FACTO: Function-space Adaptive Constrained Trajectory Optimization for Robotic Manipulators

TL;DR

Comparisons with optimization-based planners (CHOMP, TrajOpt, GPMP2, GPMP2) and sampling-based planners show the improved solution quality and feasibility, especially in constrained single- and multi-arm scenarios.

Abstract

This paper introduces Function-space Adaptive Constrained Trajectory Optimization (FACTO), a new trajectory optimization algorithm for both single- and multi-arm manipulators. Trajectory representations are parameterized as linear combinations of orthogonal basis functions, and optimization is performed directly in the coefficient space. The constrained problem formulation consists of both an objective functional and a finite-dimensional objective defined over truncated coefficients. To address nonlinearity, FACTO uses a Gauss-Newton approximation with exponential moving averaging, yielding a smoothed quadratic subproblem. Trajectory-wide constraints are addressed using coefficient-space mappings, and an adaptive constrained update using the Levenberg-Marquardt algorithm is performed in the null space of active constraints. Comparisons with optimization-based planners (CHOMP, TrajOpt, GPMP2) and sampling-based planners (RRT-Connect, RRT*, PRM) show the improved solution quality and feasibility, especially in constrained single- and multi-arm scenarios.

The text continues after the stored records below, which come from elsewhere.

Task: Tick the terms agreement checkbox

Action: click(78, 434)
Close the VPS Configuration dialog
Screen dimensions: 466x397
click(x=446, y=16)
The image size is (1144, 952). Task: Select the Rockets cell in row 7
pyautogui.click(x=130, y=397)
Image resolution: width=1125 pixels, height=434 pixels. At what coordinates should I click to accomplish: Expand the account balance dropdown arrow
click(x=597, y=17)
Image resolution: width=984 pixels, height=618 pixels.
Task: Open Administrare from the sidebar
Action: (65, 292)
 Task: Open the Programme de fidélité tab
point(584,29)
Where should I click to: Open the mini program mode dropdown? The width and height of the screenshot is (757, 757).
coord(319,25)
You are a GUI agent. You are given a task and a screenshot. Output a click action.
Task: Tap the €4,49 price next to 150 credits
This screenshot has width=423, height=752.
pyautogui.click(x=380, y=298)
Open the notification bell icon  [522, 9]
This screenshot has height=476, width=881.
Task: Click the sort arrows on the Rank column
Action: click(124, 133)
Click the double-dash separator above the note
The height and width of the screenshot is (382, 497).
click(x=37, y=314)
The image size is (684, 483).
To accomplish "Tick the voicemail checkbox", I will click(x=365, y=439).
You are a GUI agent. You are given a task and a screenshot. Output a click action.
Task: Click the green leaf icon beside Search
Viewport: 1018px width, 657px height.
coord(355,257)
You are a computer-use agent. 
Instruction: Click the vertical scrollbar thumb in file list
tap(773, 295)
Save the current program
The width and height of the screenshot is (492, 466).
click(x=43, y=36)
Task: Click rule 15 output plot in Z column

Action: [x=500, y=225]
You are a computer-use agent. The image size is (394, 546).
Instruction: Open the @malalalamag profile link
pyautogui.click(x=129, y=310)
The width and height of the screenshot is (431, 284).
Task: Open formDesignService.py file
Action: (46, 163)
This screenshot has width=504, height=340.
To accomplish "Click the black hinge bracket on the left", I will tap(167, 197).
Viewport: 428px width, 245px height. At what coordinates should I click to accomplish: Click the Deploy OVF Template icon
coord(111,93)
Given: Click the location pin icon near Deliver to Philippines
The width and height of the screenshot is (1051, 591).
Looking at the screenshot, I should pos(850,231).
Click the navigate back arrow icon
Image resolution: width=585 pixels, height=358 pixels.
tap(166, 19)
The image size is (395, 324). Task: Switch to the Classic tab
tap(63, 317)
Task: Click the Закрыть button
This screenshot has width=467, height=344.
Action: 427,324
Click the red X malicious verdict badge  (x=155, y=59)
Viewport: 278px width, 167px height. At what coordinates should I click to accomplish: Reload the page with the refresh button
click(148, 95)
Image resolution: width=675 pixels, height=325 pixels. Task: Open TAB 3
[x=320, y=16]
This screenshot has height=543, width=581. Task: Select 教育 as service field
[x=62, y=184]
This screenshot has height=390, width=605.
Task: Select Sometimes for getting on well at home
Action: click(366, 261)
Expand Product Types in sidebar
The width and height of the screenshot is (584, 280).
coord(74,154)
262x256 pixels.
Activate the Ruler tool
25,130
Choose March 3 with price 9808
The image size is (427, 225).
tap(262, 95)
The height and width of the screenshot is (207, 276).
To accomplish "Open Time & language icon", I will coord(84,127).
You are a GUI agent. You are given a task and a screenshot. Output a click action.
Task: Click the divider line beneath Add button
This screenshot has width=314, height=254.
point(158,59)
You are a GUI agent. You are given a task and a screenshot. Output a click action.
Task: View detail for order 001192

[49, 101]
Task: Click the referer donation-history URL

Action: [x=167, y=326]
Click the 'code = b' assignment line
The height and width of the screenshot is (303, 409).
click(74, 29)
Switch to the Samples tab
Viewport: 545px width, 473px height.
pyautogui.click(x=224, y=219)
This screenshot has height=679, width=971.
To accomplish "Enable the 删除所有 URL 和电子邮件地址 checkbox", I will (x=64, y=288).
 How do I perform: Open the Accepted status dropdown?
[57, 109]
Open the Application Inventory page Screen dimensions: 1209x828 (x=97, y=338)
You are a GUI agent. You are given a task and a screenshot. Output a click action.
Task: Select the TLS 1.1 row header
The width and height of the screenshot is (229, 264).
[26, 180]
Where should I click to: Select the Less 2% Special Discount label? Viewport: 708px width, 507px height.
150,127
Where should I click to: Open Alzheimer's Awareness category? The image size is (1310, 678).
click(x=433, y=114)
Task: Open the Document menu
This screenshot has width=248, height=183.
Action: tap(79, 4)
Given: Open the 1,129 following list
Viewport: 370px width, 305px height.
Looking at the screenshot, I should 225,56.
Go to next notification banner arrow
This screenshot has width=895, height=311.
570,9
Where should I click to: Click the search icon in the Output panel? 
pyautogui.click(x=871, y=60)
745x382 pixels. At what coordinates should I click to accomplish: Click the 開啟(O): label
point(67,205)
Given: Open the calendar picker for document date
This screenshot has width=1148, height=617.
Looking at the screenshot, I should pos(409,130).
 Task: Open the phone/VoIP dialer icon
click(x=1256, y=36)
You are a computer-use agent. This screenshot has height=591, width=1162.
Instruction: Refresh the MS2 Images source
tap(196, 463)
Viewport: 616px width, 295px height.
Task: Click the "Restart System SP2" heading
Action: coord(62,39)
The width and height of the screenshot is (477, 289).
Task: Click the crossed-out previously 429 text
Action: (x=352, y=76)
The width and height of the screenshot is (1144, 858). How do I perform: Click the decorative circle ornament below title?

The experimental evaluation of FACTO on Franka robots verifies the feasibility of deployment.

Figures (11)

• Figure 1: Overview of the FACTO framework. (Top left) Joint trajectories are represented in a coefficient space using an offset function and a set of orthogonal basis functions. (Top right) Equality and inequality constraints define a feasible subspace in coefficient space, within which the update step is selected. (Bottom right) Active constraints are enforced through null-space projection, enabling adaptive optimization while preserving feasibility. (Bottom left) In multi-arm settings, robot instances exchange only the information required for self-collision checking and coordination/collaboration tasks. Overall, these components form a complete FACTO pipeline for generating continuous-time, constraint-satisfying trajectories in both single- and multi-robot systems.
• Figure 2: Environment- and self-collision check for the dual-arm system. (a) Each robot $r$ is represented by its sphere tree $\bm{\mathcal{B}}_\mathrm{r}$, all rooted in a shared frame. Environment distances are obtained by evaluating each sphere $\mathcal{B}_{\mathrm{r}, i}$ in $\bm{\mathcal{B}}_\mathrm{r}$ against the workspace SDF. (b) For the self-collision check, all collision-check bodies are vectorized into the unified list $\bm{\mathfrak B} = \bigoplus_{\mathrm{r}=1}^{2} \bm{\mathcal{B}}_\mathrm{r}$. A multi-robot allowed-collision matrix $A_{cm}$ determines which pairs in $\bm{\mathfrak B}$ must be tested. Green cells denote required distance queries, while orange cells indicate pairs excluded from checking. The structure captures the collision relationships of both intra-robot and cross-robot (shown in the off-diagonal blocks outlined in bold green) within a single framework.
• Figure 3: Illustration of the constraint structure used in trajectory optimization. Task constraints $h_i(\psi)$ (top left) restrict the solution to trajectories that satisfy task-specific requirements. Boundary constraints (top right) enforce initial and goal conditions on the trajectory coefficients. Activated constraints (bottom right), such as joint limits or collision constraints, become active only when the current iterate approaches the corresponding boundary. All active constraints are collected into the linearized system $A_{\mathrm{ct}} \Delta\psi = b_{\mathrm{ct}}$ (bottom left), which defines a feasible update subspace intersecting with the descent direction of the objective $\nabla \mathcal{F}$. The optimization then proceeds within this subspace to ensure constraint satisfaction while reducing the objective cost.
• Figure 4: Overview of the FACTO optimization framework used for multi-robot trajectory generation. Each robot instance performs collision checking (environment, self, and cross-robot) and enforces individual or collaborative task constraints together with boundary and joint-limit conditions. These components contribute to the objective $\mathcal{F}$ and the associated smoothness term $\varrho$. Active constraints are handled through a null-space projection, after which a quadratic program is solved in the remaining feasible subspace. The lower panel illustrates the resulting motion update: the unconstrained search direction (blue dash) is projected onto the null space to satisfy active constraints, yielding the constrained update (blue) between the initial configuration $\bm q_0$ and the goal $\bm q_g$.
• Figure 5: Dual-arm motion planning pipeline. Robot configurations $q_L$ and $q_R$ are mapped to end-effector poses $T_L(q_L)$ and $T_R(q_R)$. Candidate grasps, $T_{g_L}$ and $T_{g_R}$, are validated using self- and environment-collision checks.